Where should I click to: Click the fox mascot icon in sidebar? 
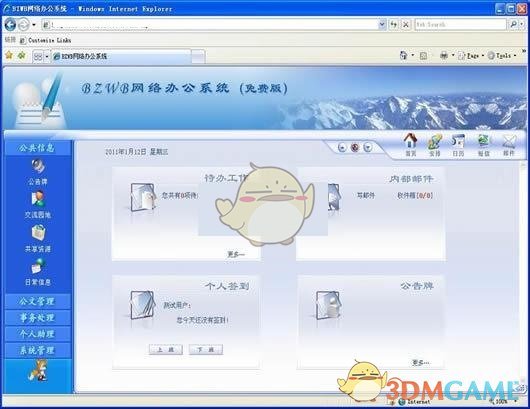click(x=38, y=371)
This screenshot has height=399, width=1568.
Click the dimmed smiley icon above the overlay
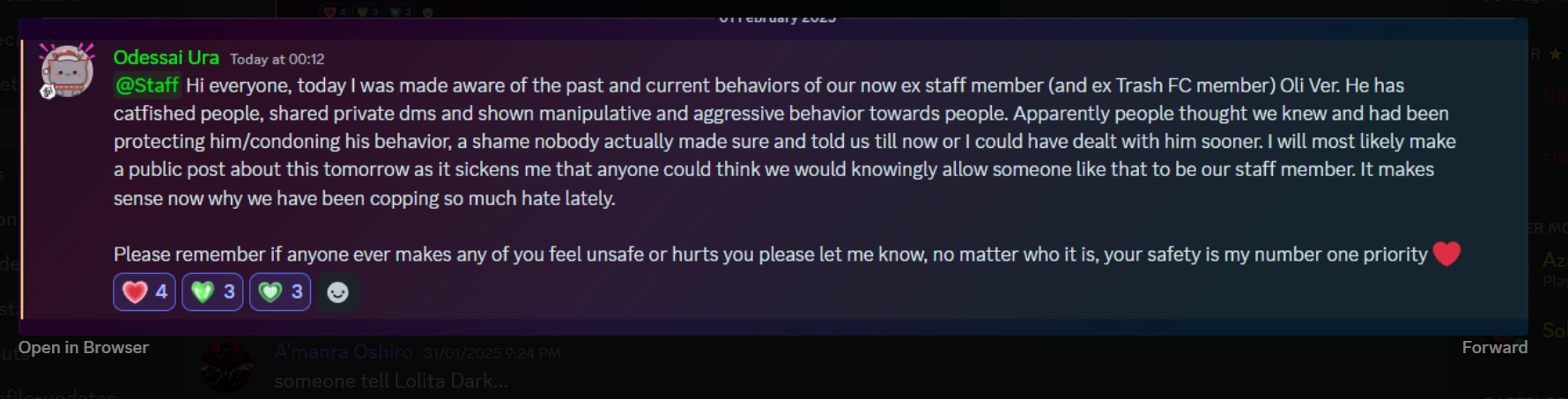tap(428, 12)
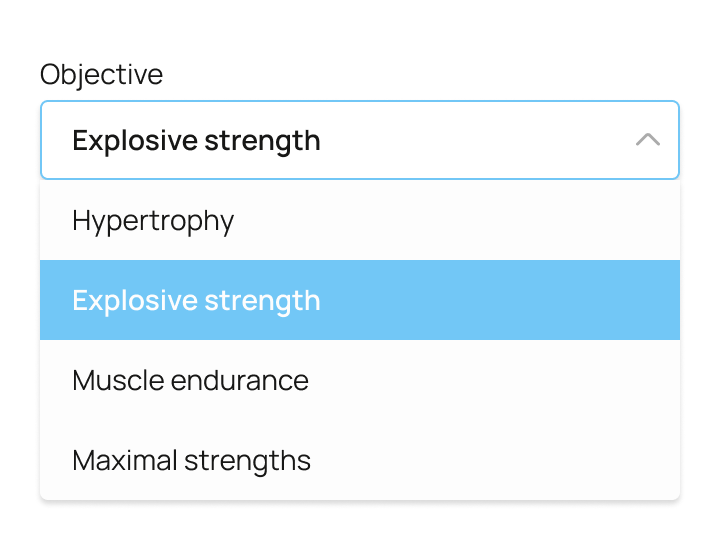Click the Muscle endurance entry below the highlighted row
Viewport: 720px width, 554px height.
tap(190, 380)
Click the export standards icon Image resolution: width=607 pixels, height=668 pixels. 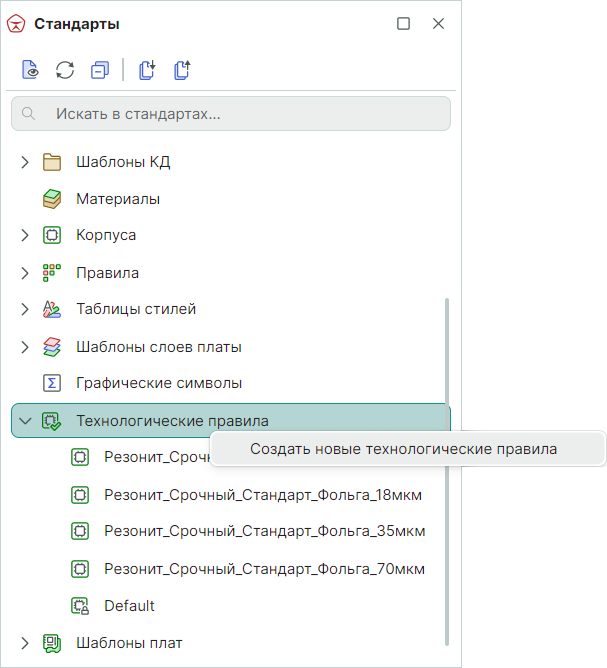182,70
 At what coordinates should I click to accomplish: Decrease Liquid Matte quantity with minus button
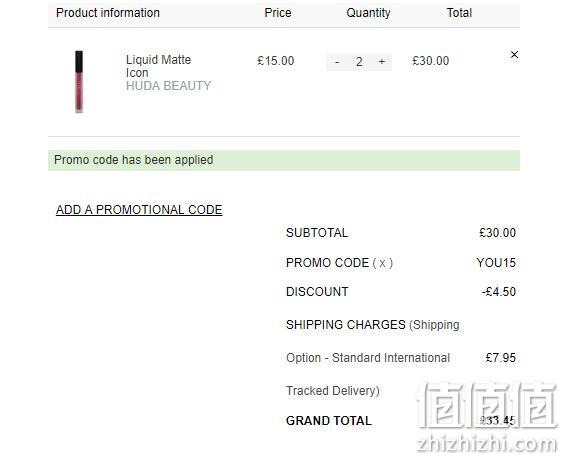(336, 62)
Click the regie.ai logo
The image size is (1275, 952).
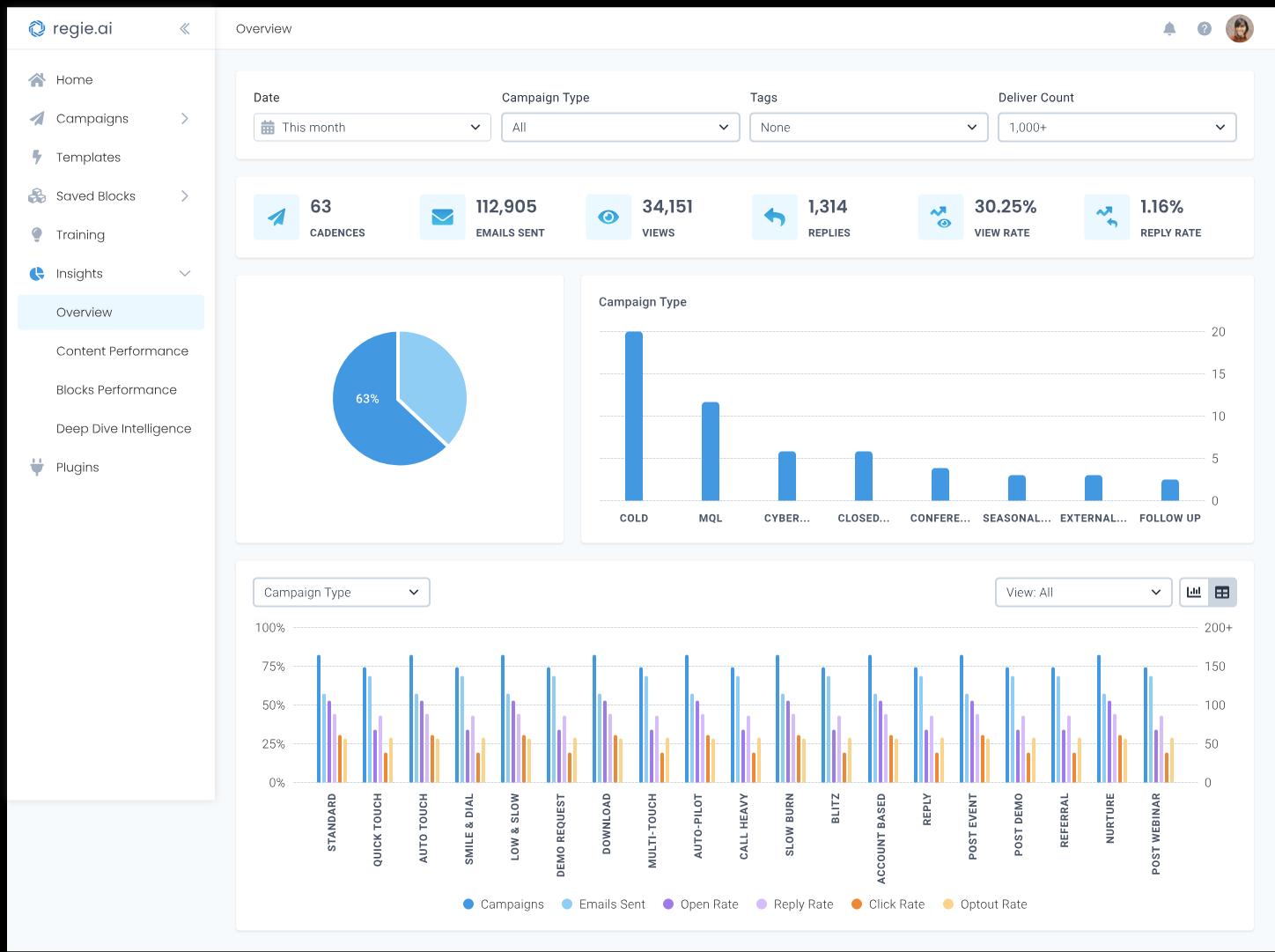pos(70,29)
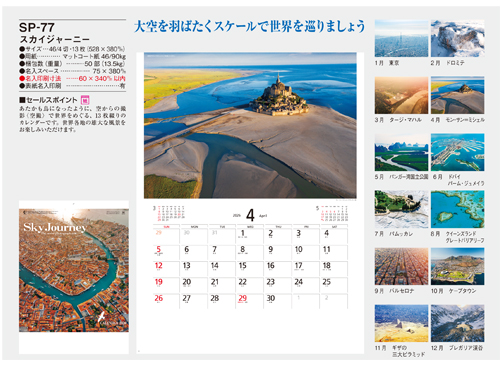This screenshot has width=502, height=369.
Task: Click the January Tokyo aerial thumbnail
Action: pyautogui.click(x=401, y=38)
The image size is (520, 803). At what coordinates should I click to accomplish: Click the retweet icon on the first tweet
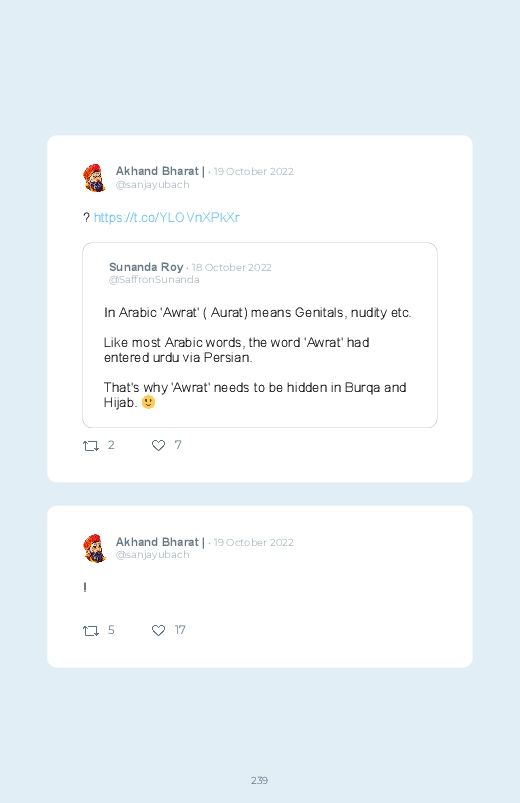(x=91, y=446)
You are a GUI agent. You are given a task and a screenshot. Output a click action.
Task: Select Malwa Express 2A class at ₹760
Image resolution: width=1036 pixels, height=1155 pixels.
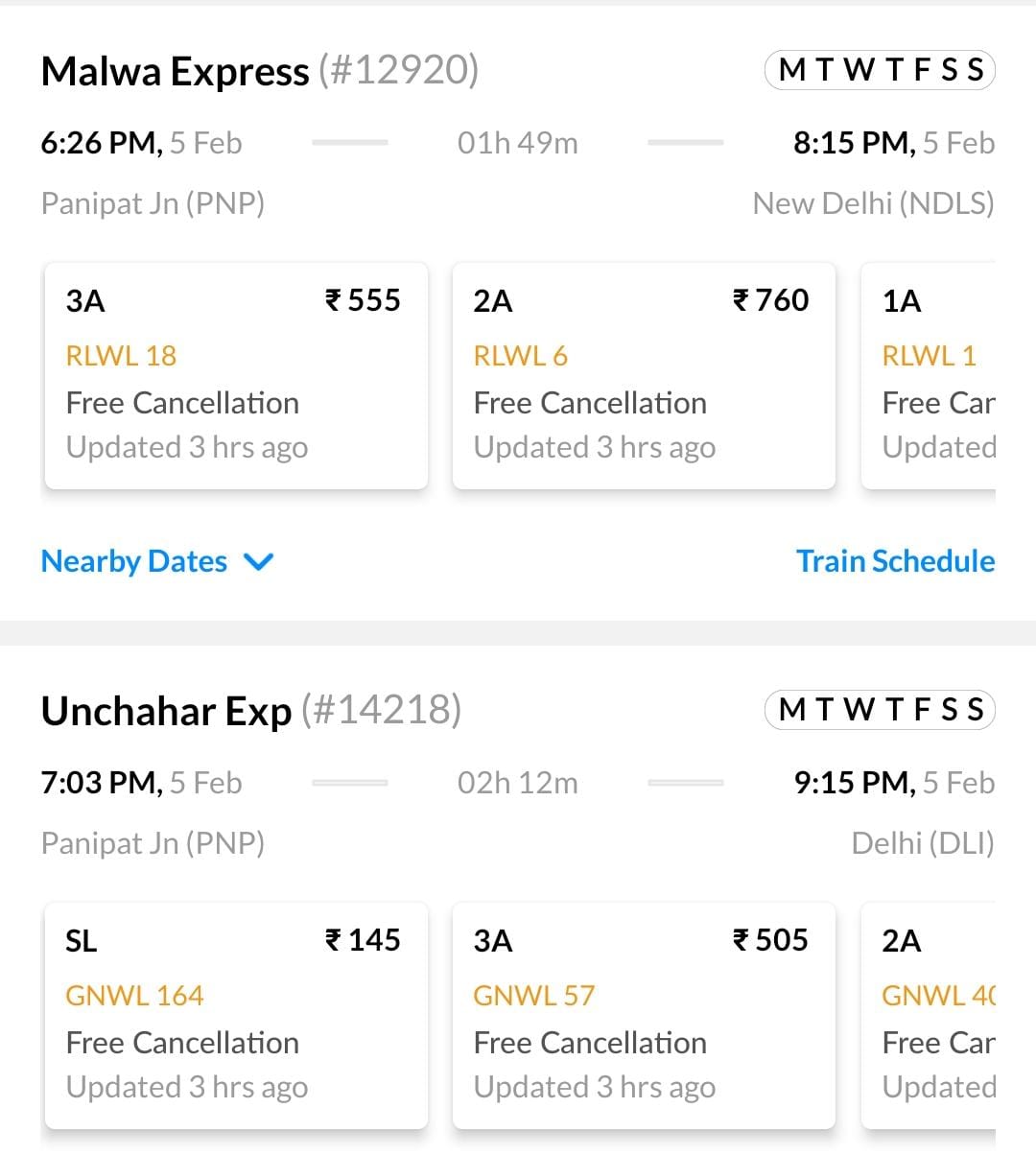(643, 375)
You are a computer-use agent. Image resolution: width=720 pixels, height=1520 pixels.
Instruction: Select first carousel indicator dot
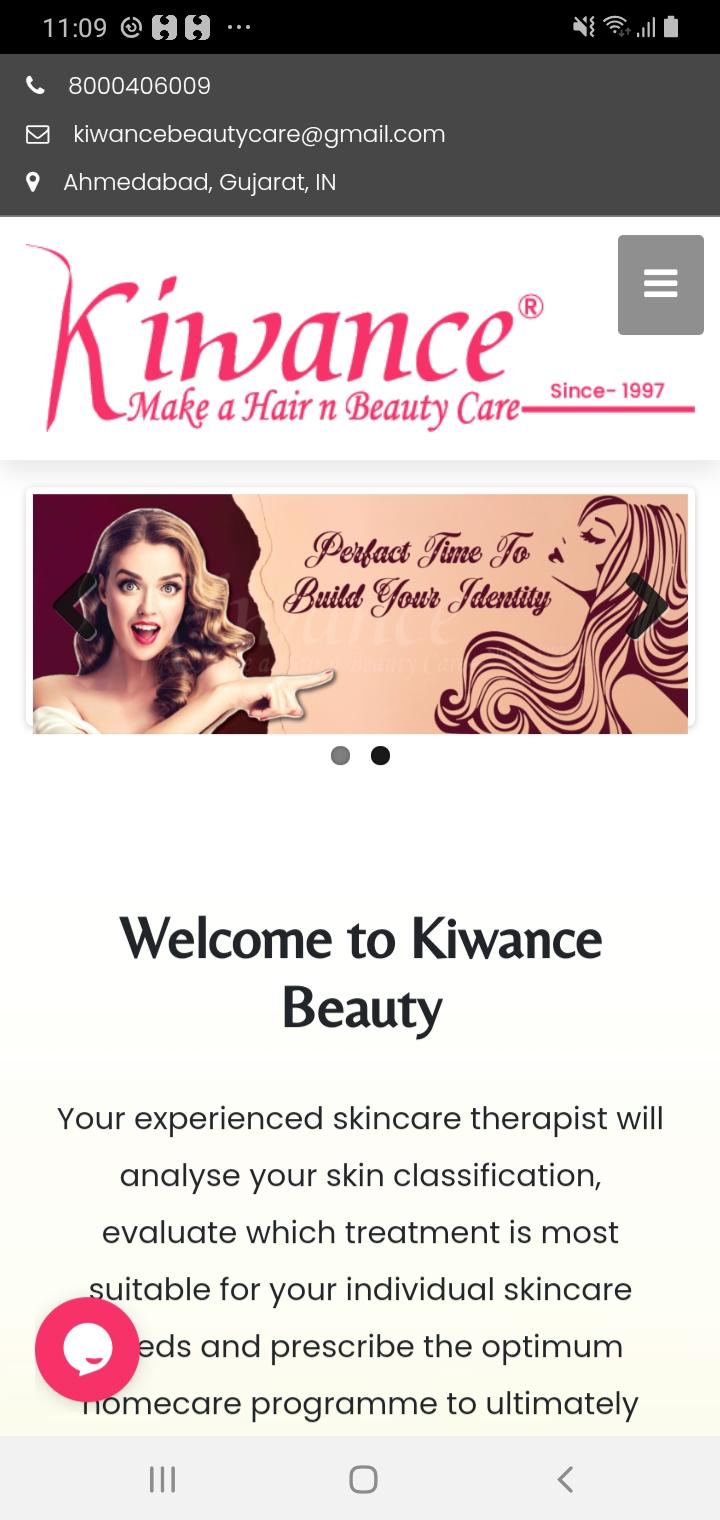coord(340,756)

================================

YOUR ASSIGNMENT: Reproduce the final stretch of lines exactly: the line containing "Task: Select Malwa Express 2A class at ₹760" through the last line of the data, both included. Pictures do not belong in the copy.

RESPONSE TO THE EXERCISE:
Task: Select Malwa Express 2A class at ₹760
Image resolution: width=1036 pixels, height=1155 pixels.
(643, 375)
You are a computer-use agent. Image resolution: width=720 pixels, height=1520 pixels.
Instruction: Select first carousel indicator dot
coord(340,756)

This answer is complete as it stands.